TASK OBJECTIVE ▸ In the listing, rename "Print icon" to "Save icon" in every line from the one containing "Open the 操作(A) menu" down to the one containing "Click the Print", and reproduce those lines with all else unchanged.

Saved data entries ▸

+--

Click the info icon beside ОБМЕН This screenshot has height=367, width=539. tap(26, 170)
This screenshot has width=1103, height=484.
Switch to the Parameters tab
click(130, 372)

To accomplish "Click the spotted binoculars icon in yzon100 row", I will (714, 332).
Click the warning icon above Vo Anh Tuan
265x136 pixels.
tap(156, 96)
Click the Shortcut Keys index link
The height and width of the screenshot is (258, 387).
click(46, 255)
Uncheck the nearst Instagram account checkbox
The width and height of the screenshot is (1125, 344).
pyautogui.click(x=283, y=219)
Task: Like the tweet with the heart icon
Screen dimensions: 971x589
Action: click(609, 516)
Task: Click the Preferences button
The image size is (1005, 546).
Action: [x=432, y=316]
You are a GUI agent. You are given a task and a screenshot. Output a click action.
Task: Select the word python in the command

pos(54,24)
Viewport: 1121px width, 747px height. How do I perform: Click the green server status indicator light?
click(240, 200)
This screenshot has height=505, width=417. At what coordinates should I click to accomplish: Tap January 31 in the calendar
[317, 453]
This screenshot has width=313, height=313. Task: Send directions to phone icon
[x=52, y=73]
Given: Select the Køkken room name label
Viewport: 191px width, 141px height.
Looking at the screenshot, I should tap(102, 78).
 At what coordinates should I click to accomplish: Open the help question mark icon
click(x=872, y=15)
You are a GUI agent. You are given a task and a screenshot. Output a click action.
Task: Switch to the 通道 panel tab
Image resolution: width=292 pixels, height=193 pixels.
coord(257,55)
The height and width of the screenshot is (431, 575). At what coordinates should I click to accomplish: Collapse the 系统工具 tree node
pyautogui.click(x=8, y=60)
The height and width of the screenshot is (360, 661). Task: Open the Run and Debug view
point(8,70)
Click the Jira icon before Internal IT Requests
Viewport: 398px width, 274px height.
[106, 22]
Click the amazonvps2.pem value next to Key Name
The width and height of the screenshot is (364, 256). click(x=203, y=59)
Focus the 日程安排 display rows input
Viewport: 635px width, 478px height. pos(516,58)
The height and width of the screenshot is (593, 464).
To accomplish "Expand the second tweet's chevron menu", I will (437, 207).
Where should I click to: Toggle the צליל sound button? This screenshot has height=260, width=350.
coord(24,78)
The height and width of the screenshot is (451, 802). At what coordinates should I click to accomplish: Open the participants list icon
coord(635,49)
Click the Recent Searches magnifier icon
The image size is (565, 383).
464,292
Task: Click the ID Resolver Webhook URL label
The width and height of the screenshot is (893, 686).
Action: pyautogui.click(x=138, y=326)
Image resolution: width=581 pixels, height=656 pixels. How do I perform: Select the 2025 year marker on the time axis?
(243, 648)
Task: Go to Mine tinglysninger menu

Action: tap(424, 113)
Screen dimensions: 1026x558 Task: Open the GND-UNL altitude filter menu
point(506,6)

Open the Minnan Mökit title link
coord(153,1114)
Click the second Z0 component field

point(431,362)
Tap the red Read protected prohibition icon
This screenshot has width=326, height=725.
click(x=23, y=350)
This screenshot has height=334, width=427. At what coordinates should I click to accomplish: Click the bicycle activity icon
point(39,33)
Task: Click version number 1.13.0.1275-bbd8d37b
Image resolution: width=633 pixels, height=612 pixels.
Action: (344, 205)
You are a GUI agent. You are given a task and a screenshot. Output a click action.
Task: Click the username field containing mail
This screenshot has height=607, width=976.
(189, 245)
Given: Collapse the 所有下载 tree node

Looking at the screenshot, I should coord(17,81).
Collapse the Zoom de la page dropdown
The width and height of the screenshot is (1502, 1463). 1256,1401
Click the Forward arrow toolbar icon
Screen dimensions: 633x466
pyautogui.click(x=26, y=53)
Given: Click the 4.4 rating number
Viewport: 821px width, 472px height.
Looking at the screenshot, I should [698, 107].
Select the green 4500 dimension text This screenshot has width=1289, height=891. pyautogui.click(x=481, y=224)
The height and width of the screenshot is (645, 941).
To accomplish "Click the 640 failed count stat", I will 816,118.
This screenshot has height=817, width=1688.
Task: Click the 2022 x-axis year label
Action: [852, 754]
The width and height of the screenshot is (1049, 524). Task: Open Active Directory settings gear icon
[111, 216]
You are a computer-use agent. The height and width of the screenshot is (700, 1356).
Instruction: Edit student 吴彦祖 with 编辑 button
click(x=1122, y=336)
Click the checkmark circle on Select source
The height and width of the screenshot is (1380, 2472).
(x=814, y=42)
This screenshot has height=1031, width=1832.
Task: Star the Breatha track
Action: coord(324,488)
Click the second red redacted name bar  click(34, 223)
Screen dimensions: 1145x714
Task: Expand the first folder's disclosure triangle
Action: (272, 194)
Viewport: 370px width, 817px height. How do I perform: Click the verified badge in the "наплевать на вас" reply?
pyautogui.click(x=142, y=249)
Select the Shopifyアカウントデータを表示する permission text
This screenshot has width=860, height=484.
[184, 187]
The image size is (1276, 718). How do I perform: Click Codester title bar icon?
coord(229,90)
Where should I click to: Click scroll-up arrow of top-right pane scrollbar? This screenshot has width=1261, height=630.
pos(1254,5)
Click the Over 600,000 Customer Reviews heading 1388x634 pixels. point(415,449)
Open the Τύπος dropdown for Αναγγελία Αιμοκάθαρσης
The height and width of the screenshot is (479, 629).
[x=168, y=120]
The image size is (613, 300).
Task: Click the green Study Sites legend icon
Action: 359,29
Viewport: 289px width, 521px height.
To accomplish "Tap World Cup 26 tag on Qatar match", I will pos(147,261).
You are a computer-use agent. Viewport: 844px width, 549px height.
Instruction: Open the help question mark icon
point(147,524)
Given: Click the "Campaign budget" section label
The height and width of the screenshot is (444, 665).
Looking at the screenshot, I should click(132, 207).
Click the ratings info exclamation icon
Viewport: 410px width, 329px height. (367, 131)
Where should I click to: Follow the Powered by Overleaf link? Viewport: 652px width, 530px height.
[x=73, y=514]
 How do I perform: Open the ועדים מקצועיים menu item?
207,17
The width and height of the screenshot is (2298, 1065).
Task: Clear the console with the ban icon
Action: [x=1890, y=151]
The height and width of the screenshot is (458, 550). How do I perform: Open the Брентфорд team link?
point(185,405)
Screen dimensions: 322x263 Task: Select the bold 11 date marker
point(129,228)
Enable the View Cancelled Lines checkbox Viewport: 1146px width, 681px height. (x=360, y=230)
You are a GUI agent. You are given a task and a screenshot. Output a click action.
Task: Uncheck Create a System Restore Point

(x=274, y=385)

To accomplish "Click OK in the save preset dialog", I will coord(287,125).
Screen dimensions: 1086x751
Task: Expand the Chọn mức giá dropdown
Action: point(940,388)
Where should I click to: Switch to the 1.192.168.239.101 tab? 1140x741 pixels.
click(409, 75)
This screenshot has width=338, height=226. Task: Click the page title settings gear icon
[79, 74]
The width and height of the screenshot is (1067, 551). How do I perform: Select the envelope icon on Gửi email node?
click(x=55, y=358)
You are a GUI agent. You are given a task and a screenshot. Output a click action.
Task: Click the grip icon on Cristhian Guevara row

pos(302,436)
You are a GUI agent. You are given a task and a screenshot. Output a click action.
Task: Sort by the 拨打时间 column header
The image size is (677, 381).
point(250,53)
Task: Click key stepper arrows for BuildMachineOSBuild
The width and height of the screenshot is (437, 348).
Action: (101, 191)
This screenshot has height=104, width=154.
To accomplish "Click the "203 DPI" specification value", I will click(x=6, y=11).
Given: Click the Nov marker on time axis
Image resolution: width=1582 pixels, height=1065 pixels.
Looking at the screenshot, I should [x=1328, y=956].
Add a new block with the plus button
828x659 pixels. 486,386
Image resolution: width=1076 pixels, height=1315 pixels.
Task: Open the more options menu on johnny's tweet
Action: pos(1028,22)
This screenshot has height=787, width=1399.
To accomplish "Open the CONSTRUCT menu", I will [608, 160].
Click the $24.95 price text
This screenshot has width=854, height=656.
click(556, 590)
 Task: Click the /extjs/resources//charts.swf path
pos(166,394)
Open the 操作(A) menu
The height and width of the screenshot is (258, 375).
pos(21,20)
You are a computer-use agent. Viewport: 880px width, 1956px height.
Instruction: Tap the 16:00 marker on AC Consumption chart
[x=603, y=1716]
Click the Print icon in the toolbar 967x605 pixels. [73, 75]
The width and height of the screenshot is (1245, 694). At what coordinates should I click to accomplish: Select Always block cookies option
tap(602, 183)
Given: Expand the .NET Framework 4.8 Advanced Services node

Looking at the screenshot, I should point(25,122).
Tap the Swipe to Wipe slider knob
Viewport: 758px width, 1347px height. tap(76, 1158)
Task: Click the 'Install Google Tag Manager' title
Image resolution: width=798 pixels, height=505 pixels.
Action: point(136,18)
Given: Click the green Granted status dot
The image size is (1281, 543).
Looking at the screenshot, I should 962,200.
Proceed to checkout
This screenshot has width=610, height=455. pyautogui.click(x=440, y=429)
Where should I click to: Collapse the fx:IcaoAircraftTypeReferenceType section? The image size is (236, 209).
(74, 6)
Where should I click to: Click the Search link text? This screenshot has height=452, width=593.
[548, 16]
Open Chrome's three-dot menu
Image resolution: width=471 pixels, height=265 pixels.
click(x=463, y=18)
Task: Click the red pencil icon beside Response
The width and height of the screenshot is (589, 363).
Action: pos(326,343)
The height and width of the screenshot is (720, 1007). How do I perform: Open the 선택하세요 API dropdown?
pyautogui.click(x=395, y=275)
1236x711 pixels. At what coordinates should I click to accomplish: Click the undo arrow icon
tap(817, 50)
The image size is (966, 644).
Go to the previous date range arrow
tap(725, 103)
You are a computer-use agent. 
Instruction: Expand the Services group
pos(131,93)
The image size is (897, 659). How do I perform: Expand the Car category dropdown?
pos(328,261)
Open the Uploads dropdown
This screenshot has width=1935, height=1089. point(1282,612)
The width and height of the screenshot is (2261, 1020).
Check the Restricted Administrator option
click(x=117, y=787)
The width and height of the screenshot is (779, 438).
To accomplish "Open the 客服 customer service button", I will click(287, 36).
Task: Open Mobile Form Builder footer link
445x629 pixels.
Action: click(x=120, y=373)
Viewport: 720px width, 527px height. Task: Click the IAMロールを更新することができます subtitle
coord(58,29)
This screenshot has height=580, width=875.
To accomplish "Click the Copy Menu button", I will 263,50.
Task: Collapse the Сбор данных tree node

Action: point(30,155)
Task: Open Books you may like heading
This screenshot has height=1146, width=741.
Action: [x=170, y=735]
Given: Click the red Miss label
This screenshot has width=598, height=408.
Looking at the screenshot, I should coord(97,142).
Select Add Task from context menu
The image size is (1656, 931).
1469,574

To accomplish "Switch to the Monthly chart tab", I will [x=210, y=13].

+--

ANSWER TO THE TASK ▸
Open the 操作(A) menu
The height and width of the screenshot is (258, 375).
pos(21,20)
You are a computer-use agent. Viewport: 880px width, 1956px height.
Instruction: Tap the 16:00 marker on AC Consumption chart
[x=603, y=1716]
Click the Save icon in the toolbar 967x605 pixels. [73, 75]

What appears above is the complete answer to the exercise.